Rows of pointing data:
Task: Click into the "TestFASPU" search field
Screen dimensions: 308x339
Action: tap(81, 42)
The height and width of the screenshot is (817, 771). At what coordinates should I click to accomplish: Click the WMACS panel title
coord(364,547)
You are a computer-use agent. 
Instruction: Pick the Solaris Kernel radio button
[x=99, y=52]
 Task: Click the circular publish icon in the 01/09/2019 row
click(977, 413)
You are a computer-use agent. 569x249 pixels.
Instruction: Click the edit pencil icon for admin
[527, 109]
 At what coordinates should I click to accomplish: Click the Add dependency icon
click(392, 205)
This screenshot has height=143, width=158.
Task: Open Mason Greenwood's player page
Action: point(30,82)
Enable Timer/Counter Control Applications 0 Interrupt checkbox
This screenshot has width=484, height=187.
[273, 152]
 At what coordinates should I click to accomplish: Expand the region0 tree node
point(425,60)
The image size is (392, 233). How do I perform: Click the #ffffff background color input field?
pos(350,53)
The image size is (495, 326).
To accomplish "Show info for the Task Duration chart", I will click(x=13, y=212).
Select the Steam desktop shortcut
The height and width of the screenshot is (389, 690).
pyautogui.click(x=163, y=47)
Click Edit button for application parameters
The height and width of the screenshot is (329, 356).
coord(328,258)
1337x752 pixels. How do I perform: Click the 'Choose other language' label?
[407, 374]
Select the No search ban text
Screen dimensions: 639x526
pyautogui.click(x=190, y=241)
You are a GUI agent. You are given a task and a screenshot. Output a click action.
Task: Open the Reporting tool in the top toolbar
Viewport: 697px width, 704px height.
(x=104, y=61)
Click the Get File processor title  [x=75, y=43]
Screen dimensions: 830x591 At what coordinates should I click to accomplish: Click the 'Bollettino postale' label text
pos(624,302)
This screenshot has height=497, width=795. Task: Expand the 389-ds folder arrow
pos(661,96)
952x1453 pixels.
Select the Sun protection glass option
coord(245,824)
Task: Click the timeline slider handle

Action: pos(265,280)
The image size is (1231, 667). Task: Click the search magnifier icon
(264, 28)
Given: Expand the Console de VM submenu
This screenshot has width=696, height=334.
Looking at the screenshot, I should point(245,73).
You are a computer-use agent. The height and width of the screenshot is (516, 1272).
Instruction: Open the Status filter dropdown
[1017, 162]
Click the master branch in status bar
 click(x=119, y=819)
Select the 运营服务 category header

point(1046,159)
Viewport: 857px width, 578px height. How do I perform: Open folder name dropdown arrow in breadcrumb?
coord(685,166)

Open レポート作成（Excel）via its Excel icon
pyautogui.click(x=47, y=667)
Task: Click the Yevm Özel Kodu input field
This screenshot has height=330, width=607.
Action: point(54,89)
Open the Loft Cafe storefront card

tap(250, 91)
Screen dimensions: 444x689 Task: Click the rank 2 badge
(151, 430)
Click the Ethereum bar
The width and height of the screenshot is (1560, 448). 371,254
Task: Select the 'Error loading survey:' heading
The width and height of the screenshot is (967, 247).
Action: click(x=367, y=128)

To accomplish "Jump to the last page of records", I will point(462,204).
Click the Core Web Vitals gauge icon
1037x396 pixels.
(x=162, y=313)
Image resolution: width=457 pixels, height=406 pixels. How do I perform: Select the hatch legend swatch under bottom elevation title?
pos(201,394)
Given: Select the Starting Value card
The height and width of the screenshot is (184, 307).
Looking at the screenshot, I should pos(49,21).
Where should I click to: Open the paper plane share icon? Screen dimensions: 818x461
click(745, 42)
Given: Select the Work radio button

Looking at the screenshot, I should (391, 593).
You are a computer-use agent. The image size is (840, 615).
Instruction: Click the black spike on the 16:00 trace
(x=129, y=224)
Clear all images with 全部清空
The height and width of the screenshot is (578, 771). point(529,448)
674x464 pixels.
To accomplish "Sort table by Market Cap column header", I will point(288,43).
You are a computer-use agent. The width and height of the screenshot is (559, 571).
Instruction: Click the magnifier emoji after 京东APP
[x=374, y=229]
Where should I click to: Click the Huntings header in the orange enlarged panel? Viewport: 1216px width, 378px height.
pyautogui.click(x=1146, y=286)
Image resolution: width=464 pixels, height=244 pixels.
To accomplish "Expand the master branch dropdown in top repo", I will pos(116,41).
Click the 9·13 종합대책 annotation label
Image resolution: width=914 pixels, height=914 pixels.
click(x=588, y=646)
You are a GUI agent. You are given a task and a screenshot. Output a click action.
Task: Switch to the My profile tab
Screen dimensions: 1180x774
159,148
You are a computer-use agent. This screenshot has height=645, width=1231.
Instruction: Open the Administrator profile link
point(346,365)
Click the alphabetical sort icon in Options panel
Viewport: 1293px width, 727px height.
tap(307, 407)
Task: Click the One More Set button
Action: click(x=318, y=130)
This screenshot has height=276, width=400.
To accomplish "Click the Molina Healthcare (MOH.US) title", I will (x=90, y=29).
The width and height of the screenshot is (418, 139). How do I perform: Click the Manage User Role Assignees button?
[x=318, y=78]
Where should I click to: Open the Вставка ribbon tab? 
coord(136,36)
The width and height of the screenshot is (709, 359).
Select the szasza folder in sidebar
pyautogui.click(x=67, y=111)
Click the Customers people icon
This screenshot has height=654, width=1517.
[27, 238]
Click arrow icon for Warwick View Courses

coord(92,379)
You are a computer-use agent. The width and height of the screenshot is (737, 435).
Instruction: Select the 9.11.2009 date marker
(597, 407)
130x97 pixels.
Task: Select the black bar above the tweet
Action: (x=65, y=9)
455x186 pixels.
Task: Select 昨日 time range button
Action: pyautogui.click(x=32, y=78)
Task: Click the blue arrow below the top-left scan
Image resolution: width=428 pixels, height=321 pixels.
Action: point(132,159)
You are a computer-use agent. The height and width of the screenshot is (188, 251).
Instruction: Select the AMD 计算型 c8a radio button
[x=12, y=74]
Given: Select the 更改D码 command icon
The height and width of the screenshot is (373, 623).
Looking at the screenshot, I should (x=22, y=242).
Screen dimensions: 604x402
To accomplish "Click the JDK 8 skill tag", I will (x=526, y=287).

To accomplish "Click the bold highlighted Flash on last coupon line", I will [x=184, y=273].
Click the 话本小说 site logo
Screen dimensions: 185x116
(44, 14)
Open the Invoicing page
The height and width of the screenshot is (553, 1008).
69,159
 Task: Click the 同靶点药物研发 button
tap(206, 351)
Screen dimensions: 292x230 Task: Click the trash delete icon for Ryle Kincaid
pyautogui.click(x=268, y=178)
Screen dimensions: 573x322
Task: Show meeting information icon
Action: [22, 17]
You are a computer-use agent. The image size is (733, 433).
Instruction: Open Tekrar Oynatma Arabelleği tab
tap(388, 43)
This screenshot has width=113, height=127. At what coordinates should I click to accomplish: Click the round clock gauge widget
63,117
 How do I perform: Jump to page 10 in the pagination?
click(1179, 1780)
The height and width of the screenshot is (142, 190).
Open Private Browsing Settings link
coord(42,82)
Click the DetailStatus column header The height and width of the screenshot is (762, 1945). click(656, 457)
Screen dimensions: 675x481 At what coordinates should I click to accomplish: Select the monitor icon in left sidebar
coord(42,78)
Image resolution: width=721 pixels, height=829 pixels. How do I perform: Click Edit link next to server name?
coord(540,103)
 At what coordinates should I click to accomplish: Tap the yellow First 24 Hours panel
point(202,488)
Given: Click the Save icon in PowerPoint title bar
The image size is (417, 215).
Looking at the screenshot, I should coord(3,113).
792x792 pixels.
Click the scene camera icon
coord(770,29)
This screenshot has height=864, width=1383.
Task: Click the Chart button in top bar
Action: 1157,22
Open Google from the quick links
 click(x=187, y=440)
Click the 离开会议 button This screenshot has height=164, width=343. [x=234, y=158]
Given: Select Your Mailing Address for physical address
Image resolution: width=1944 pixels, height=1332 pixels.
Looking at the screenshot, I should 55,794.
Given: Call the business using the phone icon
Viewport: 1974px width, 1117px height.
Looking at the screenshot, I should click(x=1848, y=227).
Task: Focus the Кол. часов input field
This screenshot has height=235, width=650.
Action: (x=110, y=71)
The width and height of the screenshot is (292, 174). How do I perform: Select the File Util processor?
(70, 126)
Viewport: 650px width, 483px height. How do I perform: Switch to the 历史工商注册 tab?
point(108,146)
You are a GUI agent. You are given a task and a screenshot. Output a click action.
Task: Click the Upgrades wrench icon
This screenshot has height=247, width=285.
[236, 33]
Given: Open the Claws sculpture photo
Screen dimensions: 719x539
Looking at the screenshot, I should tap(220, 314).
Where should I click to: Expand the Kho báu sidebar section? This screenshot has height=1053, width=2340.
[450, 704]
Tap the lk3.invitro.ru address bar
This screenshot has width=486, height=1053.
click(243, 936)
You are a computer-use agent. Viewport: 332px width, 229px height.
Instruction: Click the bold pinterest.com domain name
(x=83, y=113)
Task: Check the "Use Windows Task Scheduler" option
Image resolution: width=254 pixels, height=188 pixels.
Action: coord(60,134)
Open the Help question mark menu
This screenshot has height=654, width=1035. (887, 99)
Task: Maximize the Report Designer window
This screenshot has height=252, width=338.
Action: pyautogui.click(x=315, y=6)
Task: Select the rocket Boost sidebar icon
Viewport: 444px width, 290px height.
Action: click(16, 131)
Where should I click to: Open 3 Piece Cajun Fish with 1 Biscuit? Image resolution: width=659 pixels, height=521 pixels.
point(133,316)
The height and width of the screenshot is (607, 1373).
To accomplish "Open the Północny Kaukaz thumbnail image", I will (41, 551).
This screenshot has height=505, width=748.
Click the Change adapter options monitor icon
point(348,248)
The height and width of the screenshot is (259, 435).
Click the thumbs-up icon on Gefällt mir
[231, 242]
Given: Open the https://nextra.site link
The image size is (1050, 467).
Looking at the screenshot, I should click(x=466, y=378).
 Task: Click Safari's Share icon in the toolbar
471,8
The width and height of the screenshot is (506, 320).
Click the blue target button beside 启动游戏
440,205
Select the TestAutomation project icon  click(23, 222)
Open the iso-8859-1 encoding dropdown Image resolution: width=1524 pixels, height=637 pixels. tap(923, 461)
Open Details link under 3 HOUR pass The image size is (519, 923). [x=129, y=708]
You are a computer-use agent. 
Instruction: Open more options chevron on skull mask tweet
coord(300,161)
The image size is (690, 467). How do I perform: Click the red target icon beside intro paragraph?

# The request
Quote the lines of the material word for word, beginning with the line that contains "Click the Ethereum bar" and continuing through the line that contains "I will point(462,204).".

# Output below
Click the Ethereum bar
The width and height of the screenshot is (1560, 448). 371,254
Task: Select the 'Error loading survey:' heading
The width and height of the screenshot is (967, 247).
Action: click(x=367, y=128)

To accomplish "Jump to the last page of records", I will point(462,204).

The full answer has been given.